I admired the careful increments this episode used in unraveling Chakotay’s neutrality. I respected and believed the shifts he underwent, and did not feel, as I was afraid from the promo, that there were any sudden unmotivated shifts. I could, in fact, put myself in his shoes and see myself doing the same things.
I also found myself coming to admire the culture he began to sympathize with. I had no feelings that the language was hokey and forced. I assumed the universal translator was, in fact, doing its job correctly. In English we say “My Name is Kirk.” In Spanish that is communicated with “Me Llamo Kirk.” But the literal translation is “I Call Myself Kirk.” I found it not only a nice touch, one that should continue in different variations in the future, but it also lent their race an air of intelligence and dignity.
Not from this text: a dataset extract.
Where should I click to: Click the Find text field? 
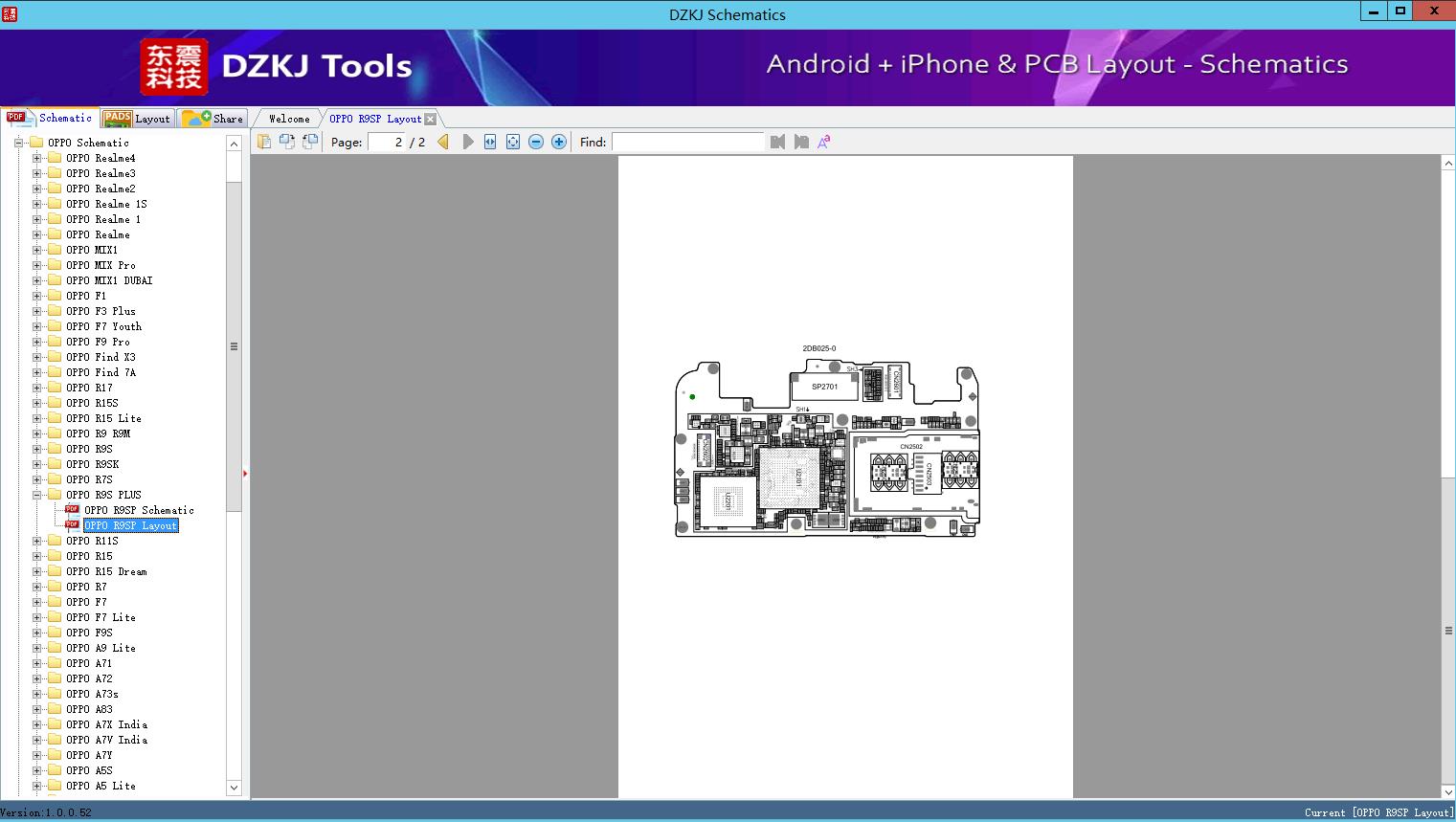687,142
Funny what some different word choice can do. (I do have to say that I’m surprised that no one else had a sick enough mind to bust out laughing when the commander told them to “Close their glimpses, and dream of your mothers and your sisters!”)
Finally I feared the episode was good but predictable when the unpredictable happened: the ‘indoctrination’ plot twist. Bonus points for surprising me, as that is a rare Star Trek occurrence. Although it did exactly message-wise what I hoped the episode would do, and effectively wrapped up the episode, they get one point off for ‘teching out.’ A more biting and realistic approach would be to have both sides be the Nemesis. War is horrible and there were American soldiers in Nam that could have stepped right into the shoes of the Nemesis as they destroyed that village. If there was no tech, and it became apparent that everything HAD happened as was seen, but yet the Vori (?) were somewhere out in that jungle exacting just as much horror and suffering on the Predator faces, then THAT would have made the lines blurry and unclear, and the episode more involving.
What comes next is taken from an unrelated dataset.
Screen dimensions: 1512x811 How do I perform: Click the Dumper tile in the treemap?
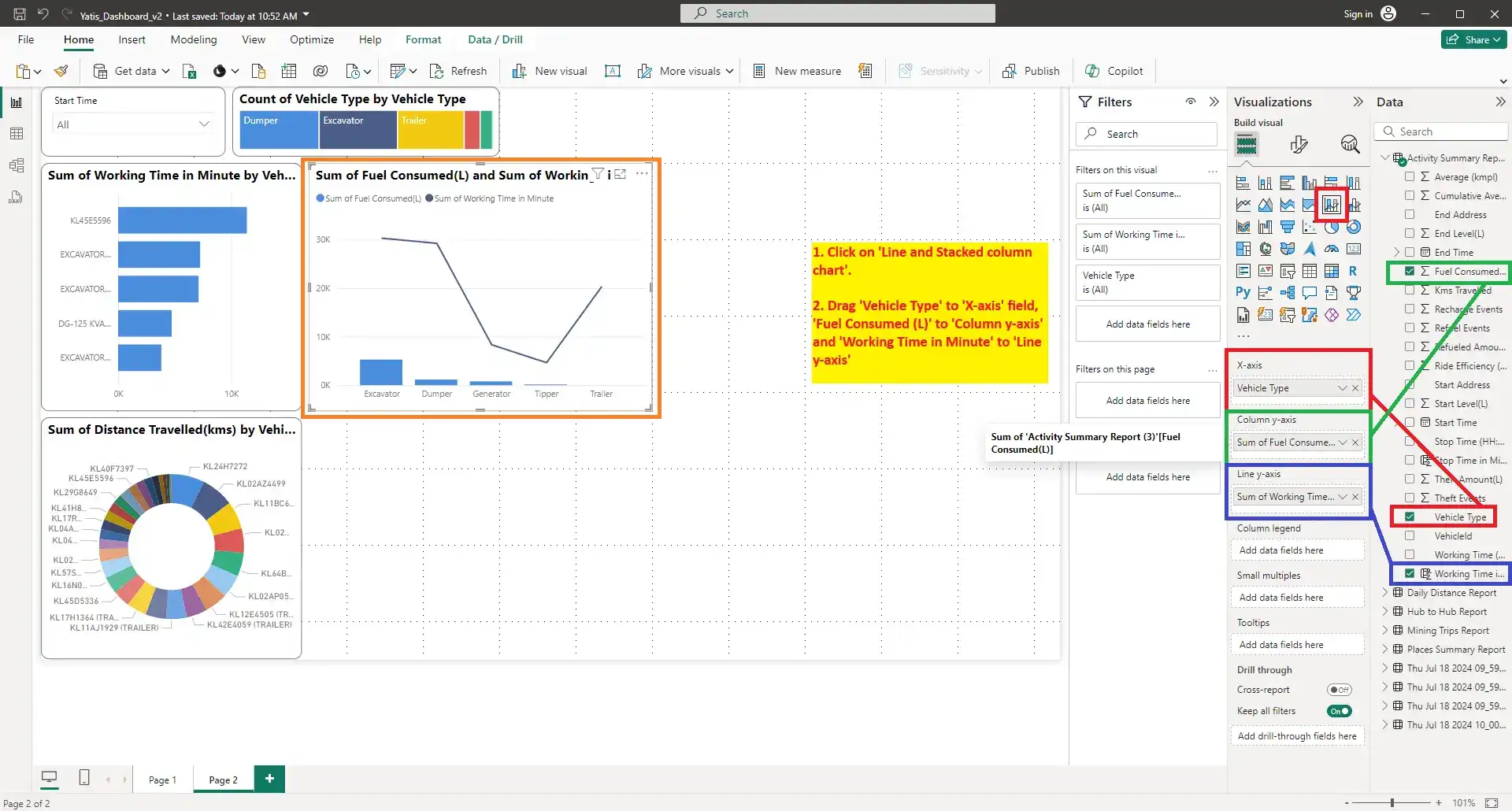(x=279, y=130)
Finally, 4 nits that exact another point off: 1) They should have been clear about the method of indoctrination. Holograms would have been more than enough by themselves. 2) Chakotay out on a shuttle survey alone. I can understand the difficulty of isolating a character, but I find it questionable to let your crew run around uncharted space alone in a shuttle craft. They should be guarding their crew AND their shuttles more closely. 3) Who’s moron idea was it to let ambassador Predator face walk right up to the recently brainwashed Chakotay? Did they think he was just going to shake it off like that? How can they possibly act surprised when he stared at the ambassador with rage? 4) The makeup for Predator face was, although effective, obviously derivative. A better choice might have been a ring of Cthulhu-like tentacles around the mouth. Just as creepy, less a copy.
An involving and thoughtful exploration of how war, once set loose, can destroy peacefulness and tolerance. A tour-de-force performance for Robert Beltran, who once again shows the depth and intelligence within the character of Chakotay that can really impress when given center stage. Somewhat blurry in terms of message due to a techno ending, but also more unpredictable due to the same.